Thinking of all of this made me think of our own “life earthquakes.” We’ve all had them, some worse than others but nonetheless, they are devastating and certainly life-changing.

We see many people throughout the Bible narratives that encountered such upheaval. One is the prophet, Habakkuk who received a message from God that shook his world. Habakkuk had been wondering why God seemed to turn a deaf ear to his pleas. Day and night he couldn’t understand how could God allow the violence and destruction in Judah to continue and he pled with God to stop it. He was concerned that his nation was sinking further and further into evil living. Sound familiar? Habakkuk wanted it to end … we do, too.
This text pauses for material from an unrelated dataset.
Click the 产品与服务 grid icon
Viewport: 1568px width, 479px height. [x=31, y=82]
Perhaps you are going through an earthquake right now, cancer, financial ruin, a prodigal child in trouble, job reviews not so good, divorce, death, COVID … big stuff that rocks us to the core. Or perhaps your world is more like the tremors, not a big 6.8+ quake, but those little 3.2 ones, but then another is 3.5, and on and on until it goes kaboom—the big one. Your feet are not on steady ground and unfamiliarity becomes your un-wanted companion.
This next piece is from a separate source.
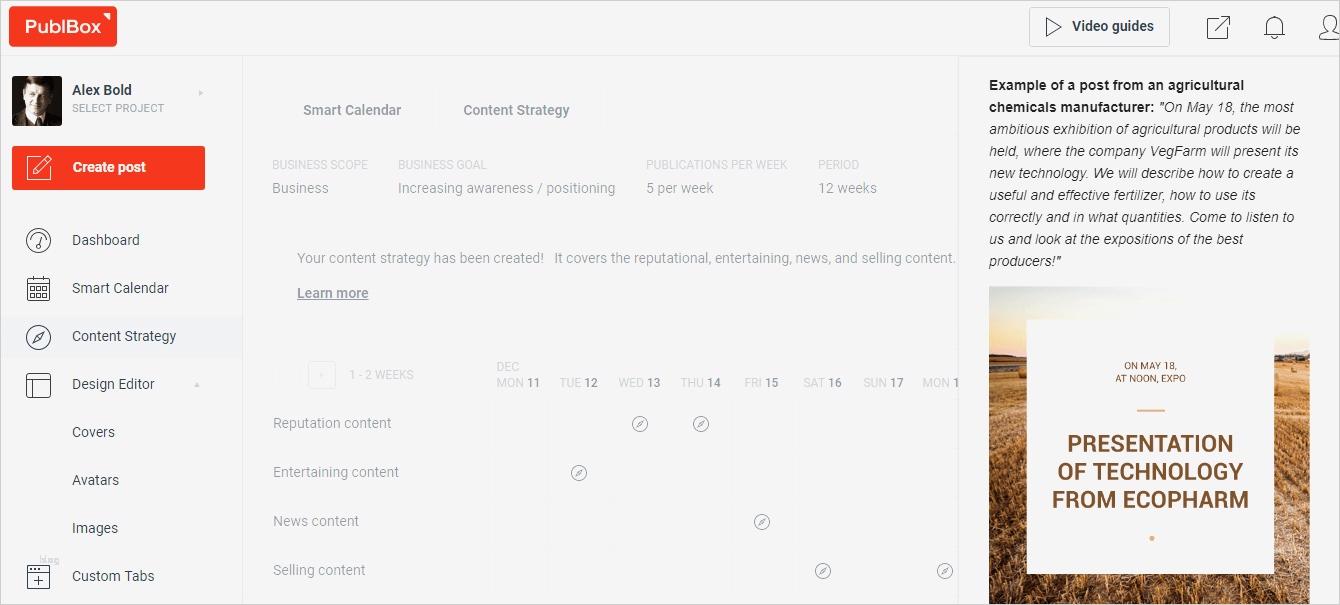
Task: Select the Friday news content marker
Action: [762, 522]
Habakkuk was in that mess. Even though he felt his pleas were unheard, he believed that God WAS at work. He was right, but to his dismay, not the work he or you and I would ask for. Instead, God was mobilizing an army of evil!—Babylon—the epitome of depravity and heinous acts. They were about to invade the little nation and Habakkuk responded to this saying, “I trembled inside when I heard this…my legs gave way beneath me.” He felt his fear deep in his bones and his heart, yet his response went on in words that to this day can confound us. Why? Here is what he said:

“Yet I will rejoice in the LORD! I will be joyful in the God of my salvation! The Sovereign LORD is my strength! He makes me as surefooted as a deer, able to tread upon the heights.” –Habakkuk 3:18-19 [NLT]
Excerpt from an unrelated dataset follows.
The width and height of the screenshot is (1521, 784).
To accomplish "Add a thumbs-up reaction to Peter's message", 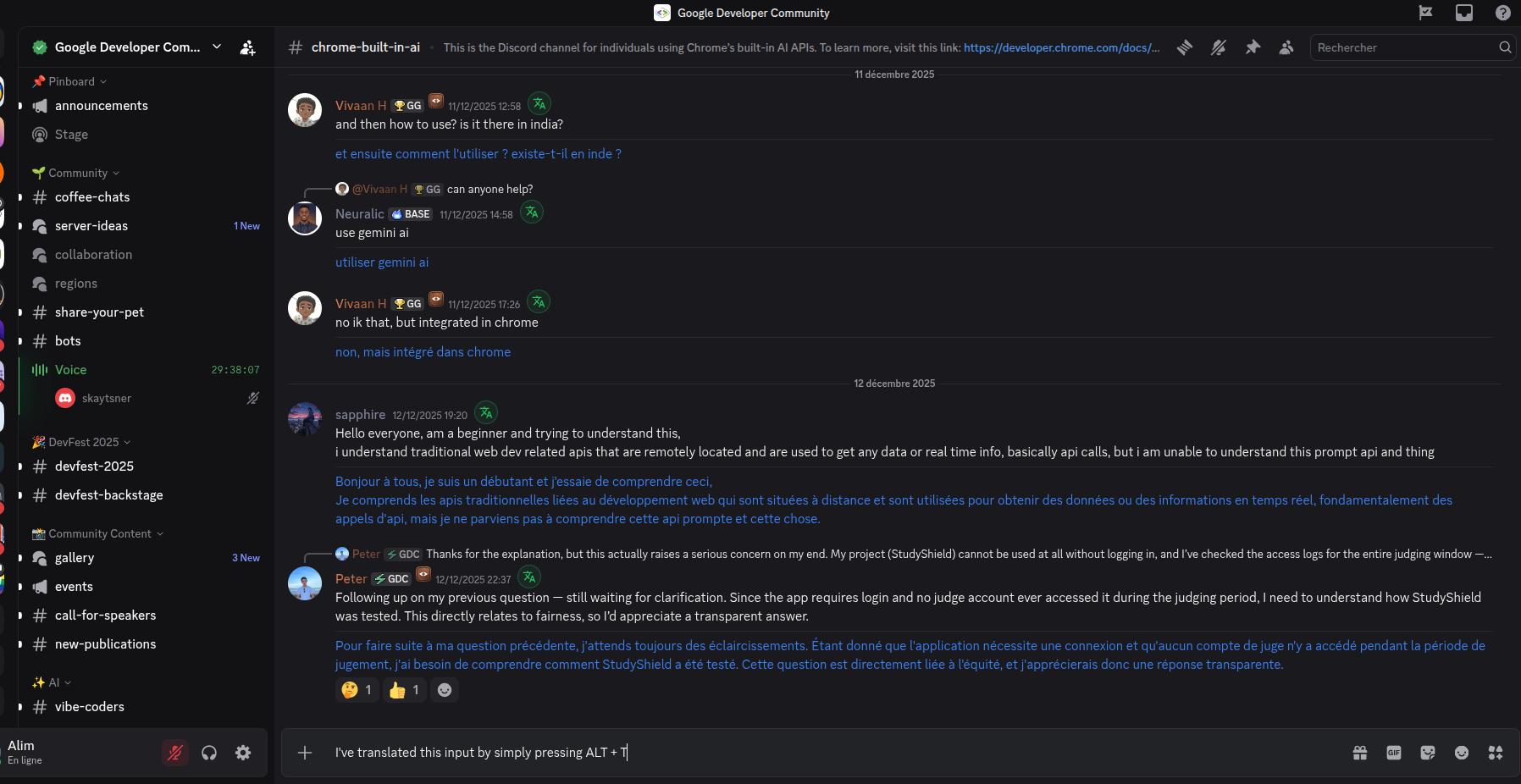I will 405,690.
Yes, Habakkuk felt his fear and let God know, yet he responded to his dire circumstances with his faith and astoundingly with joyfulness-really?! I want to be like that, I want to get rid of the dumb worry-list that invades my prayers and like Habakkuk, declare what my God can and will do when he said:

  • O God, You have shown Your power and might.
  • O God, You have rescued Your people.
  • O God, You have fiercely defended those You call Your children.

For Habakkuk, faith was not the absence of fear but a determination to trust in God. Everything around him was exploding like an earthquake but he chose to rejoice in the Lord and extol the glory and power of the Lord.

Habakkuk’s story reminds us that fear doesn’t mean we lack faith. It means the safely-grounded life we so cherish is shaking and what is happening to us is scary and unknown. Fear is natural in such circumstances and we’d be nuts to try to muster up the courage to face that fear on our own. Like Habakkuk, we turn to God, our Jehovah Jireh-Provider and Jehovah-Yeshua our Rescuer and Savior. We recount what God has done in our lives, and we give praise for it, which bolsters our courage and our trust, as it did for the old prophet.

And here is a reminder that Habakkuk never experienced: we have the cross of Jesus Christ…once an instrument of death for our Savior. But it didn’t defeat Him because He rose from death so now the cross stands empty—a symbol of triumph and resurrection! Think about that awful-yet-Good Friday – remember the earthquake? Those in the graves woke up and walked again. The earthquake was good, it released what was death into life again.

 Volcanologists will tell you that yes, there is devastation with earthquakes, but then there is new life again. Here in the Southwest, we see that daily as we have some of the largest volcanic fields, calderas, and lava upheaves in North America. This geology is like the story of the cross, the power of God to be able take care of any circumstance we go through and give us new hope and life again.

As the Psalmist said God alone is my Rock and my Savior—my Stronghold. I cannot be shaken.”  [62:6 GW]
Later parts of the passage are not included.